Handling non-table Content when Exporting to Excel – New Options Added

Solid Framework  is great for extracting tables from a PDF and putting them into an Excel Spreadsheet. Options exist to allow you to specify whether to create a separate sheet for each table, or whether to have all of the tables put onto the same sheet.

If a table is split over several pages in the PDF then very often Solid Framework will stitch the various parts of the table back together, rather than creating separate tables.

But what should be done with text and images in a PDF that are not part of a table?

 

In the past, Solid Framework has offered two choices: either put the content into the first columns of the Excel file (TablesFromContent = true) , or else remove it entirely (TablesFromContent = false).

In version 8472 we changed ExcelTablesFromContent from being a Boolean to being an enum to support a third option. This was reverted in 8492 to avoid compile time errors.

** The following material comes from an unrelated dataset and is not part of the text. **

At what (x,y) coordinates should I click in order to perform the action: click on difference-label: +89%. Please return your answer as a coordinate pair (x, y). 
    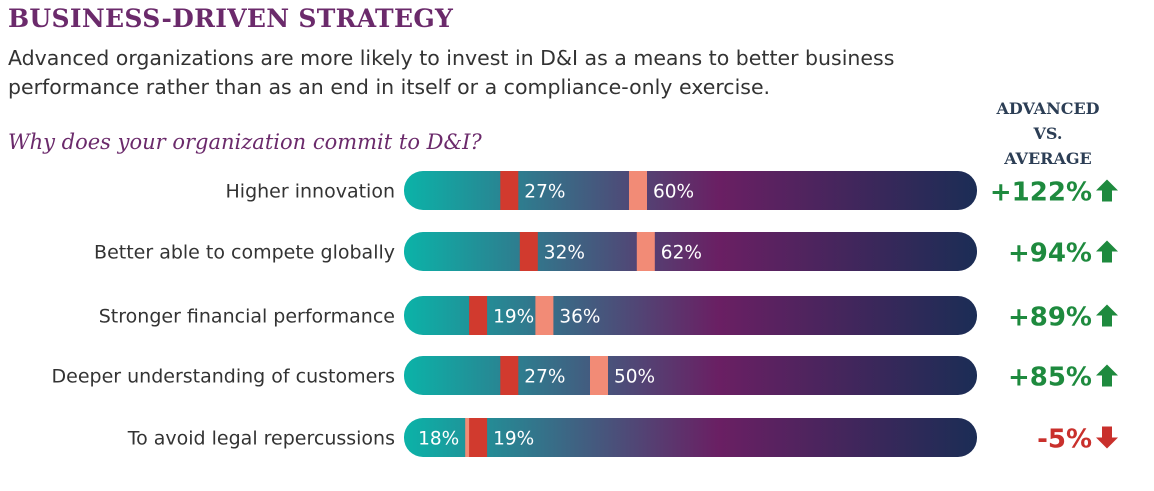
    Looking at the image, I should click on (1050, 318).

It is recommended that users download the latest version of Solid Framework is they are using 8472.

 

To support this functionality we have added a new Boolean option PreserveColumnsInNonTableContent

The choices now are:

  •  false is the equivalent of ExcelTablesFromContent = true in previous versions of SolidFramework.
  •  true allows text that is in columns in the PDF to be placed in columns in the reconstructed Excel file. This is now the default.

 

How this compares in practice

These examples are based on the following text:

 

PreserveColumnsInNonTableContent = false

Each paragraph is placed into a single cell within the reconstructed spreadsheet. The text for each paragraph is always placed in first column.

PreserveColumnsInNonTableContent = true

Text is retained in columns.  A number of sentences may be included in the same cell and row.

This mode may be particularly useful if table data is not correctly detected, since the spreadsheet will still look similar to the original file.